● **ASSIGNED TASK**
Write the number of lines in the material below that contain "each", with no other words.
»»
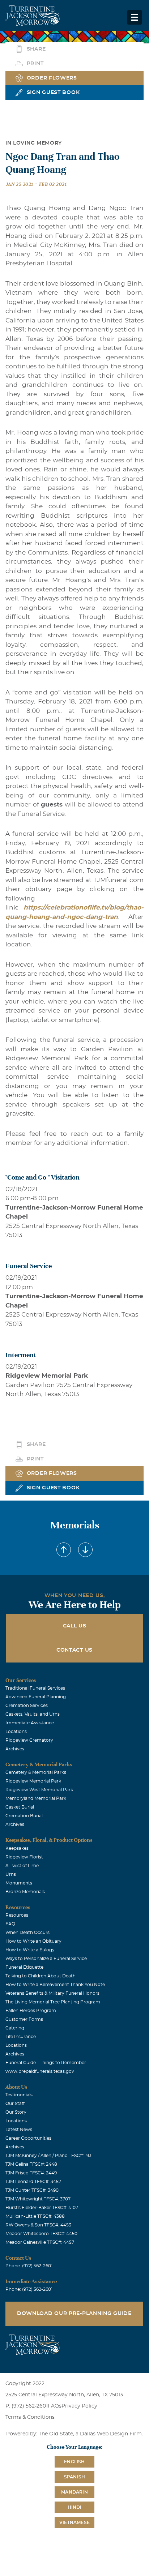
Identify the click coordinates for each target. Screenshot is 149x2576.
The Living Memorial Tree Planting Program (52, 2002)
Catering (14, 2028)
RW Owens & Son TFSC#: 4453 (38, 2225)
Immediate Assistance (29, 1723)
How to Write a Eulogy (30, 1950)
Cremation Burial (24, 1816)
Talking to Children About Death (40, 1976)
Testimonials (19, 2095)
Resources (16, 1915)
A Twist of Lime (22, 1865)
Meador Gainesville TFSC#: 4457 (39, 2242)
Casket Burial (19, 1807)
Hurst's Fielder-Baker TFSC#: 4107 (41, 2207)
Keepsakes (17, 1848)
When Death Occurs (27, 1932)
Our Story (15, 2112)
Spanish (74, 2477)
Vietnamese (74, 2522)
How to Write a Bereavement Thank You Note (55, 1984)
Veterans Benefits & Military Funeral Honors (52, 1993)
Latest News (18, 2129)
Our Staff (15, 2103)
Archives (14, 1749)
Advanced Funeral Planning (35, 1697)
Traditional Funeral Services (35, 1688)
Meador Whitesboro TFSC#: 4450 (41, 2233)
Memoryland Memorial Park (35, 1798)
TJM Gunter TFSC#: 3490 (32, 2190)
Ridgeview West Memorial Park (39, 1790)
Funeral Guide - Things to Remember (45, 2063)
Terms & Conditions (30, 2417)
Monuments (18, 1883)
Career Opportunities (28, 2138)
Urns (10, 1874)
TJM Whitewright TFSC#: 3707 (38, 2199)
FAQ (10, 1924)
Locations (16, 1731)
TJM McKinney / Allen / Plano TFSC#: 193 (48, 2155)
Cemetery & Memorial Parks (35, 1772)
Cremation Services (26, 1705)
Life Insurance (20, 2036)
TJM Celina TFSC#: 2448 (31, 2164)
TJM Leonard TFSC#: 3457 (33, 2181)
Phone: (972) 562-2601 (28, 2266)
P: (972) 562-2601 (26, 2406)
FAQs (54, 2406)
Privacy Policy (79, 2406)
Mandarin (74, 2492)
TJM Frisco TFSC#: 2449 (31, 2173)
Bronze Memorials (25, 1892)
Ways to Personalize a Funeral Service (46, 1958)
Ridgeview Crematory (29, 1740)
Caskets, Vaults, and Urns (32, 1714)
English (74, 2462)
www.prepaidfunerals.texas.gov (39, 2071)
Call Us (74, 1626)
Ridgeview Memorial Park (33, 1781)
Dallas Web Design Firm (111, 2433)
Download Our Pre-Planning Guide (74, 2313)
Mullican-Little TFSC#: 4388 (35, 2216)
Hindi (75, 2507)
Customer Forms (24, 2019)
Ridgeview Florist (24, 1857)
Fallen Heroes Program (30, 2010)
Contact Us (74, 1650)
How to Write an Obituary (33, 1941)
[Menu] (134, 17)
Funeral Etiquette (24, 1967)
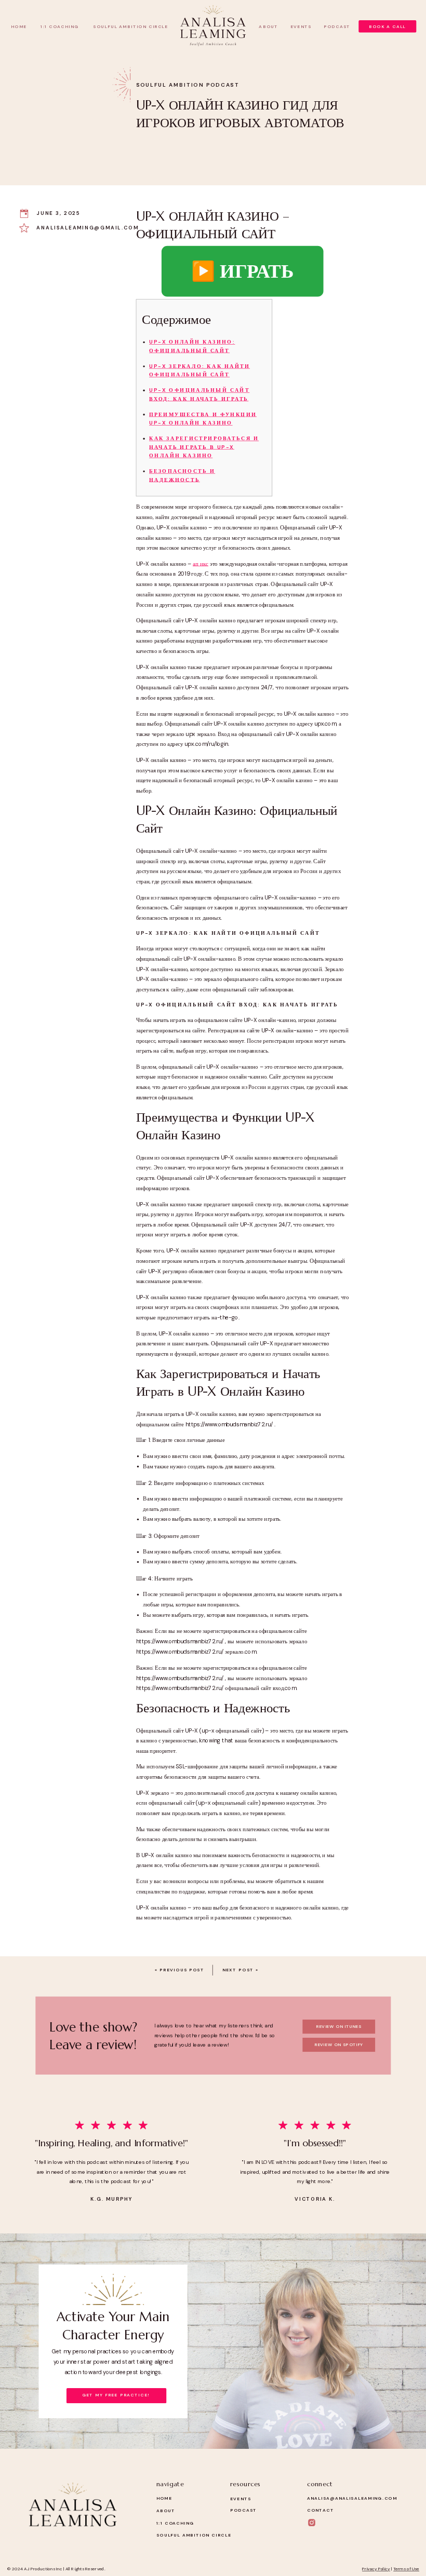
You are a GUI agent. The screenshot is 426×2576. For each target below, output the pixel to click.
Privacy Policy (376, 2569)
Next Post (238, 1970)
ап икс (200, 563)
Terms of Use (406, 2569)
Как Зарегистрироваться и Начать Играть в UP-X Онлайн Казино (204, 447)
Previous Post (181, 1970)
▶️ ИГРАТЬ (242, 271)
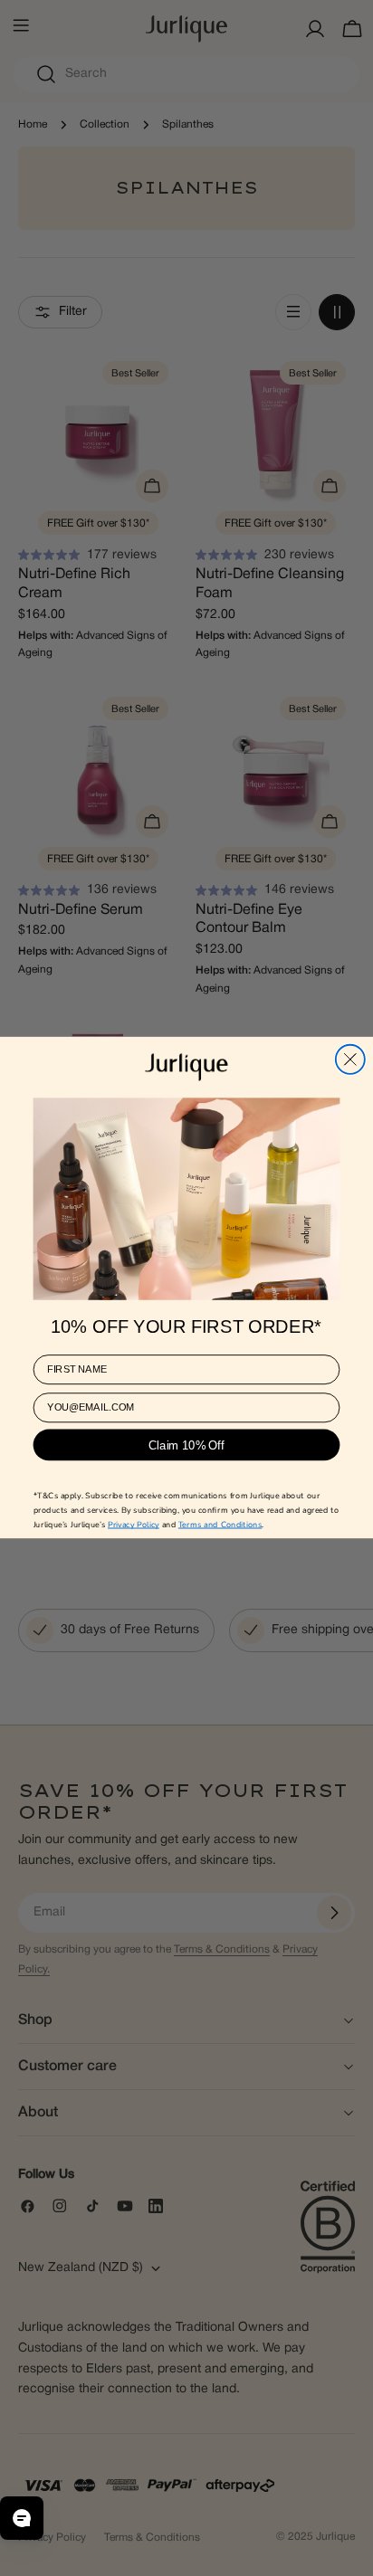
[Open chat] (21, 2518)
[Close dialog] (350, 1059)
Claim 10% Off (186, 1445)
««
● **WRITTEN RESPONSE**
2